Recently, data reported by us and by other investigators have increased significantly the translational potential
of our preclinical studies, as there is growing evidence that RSV
crosses the uterine-placental interface
in
humans
and infects the fetal lungs
by vertical transmission. This evidence challenges the paradigm that
RSV infection is acquired only after birth and has shifted our attention to the prenatal effects of this virus, which
may result in more severe and lasting consequences by interfering with lung development during a critical
“window of opportunity”. The specific aims of the present proposal are organized around the evaluation of a
central hypothesis articulated in the following components: 1. RSV infection vertically transmitted through the
placenta from the infected mother to the fetus modifies expression and activity of key ion channels and
receptors in the developing lungs, predisposing to postnatal airway hyperreactivity; 2. Unhealthy environmental
conditions during pregnancy, such as unbalanced nutrition or exposure to particulate pollution, modulate
vertical transmission of RSV to the fetus, and may amplify its long-term consequences in terms of airway
hyperreactivity; and 3. In utero transmission of infective virus to the fetus occurs in humans, is associated with
adverse perinatal respiratory outcomes, and might lead to persistent airway dysfunction and asthma in
childhood.This research is likely to have a sustained and powerful impact because it will test the paradigm-
shifting hypothesis that common respiratory viruses modulate lung development in humans and predispose to
chronic respiratory pathology by infecting the fetus before birth.
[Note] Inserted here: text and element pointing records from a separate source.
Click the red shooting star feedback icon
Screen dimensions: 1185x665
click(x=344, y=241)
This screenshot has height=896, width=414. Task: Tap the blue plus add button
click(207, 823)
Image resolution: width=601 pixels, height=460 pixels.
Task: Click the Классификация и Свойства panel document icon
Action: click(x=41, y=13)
The proposed experiments are also designed
to provide critical information concerning the influence of environmental factors on fetal lung development and
the prenatal modulation of receptors essential to the control of airway function, and will correlate this
information to the development of persistent airway hyper...

## Key facts

- **NIH application ID:** 10433987
- **Project number:** 5R01HL061007-18
- **Recipient organization:** TULANE UNIVERSITY OF LOUISIANA
- **Principal Investigator:** Giovanni Piedimonte
- **Activity code:** R01 (R01, R21, SBIR, etc.)
- **Funding institute:** NIH
- **Fiscal year:** 2022
- **Award amount:** $510,376
- **Award type:** 5
- **Project period:** 1999-07-01 → 2025-06-30

## Primary source

NIH RePORTER: https://reporter.nih.gov/project-details/10433987

## Citation

> US National Institutes of Health, RePORTER application 10433987, Neurogenic Inflammatory Response to RSV (5R01HL061007-18). Retrieved via AI Analytics 2026-05-23 from https://api.ai-analytics.org/grant/nih/10433987. Licensed CC0.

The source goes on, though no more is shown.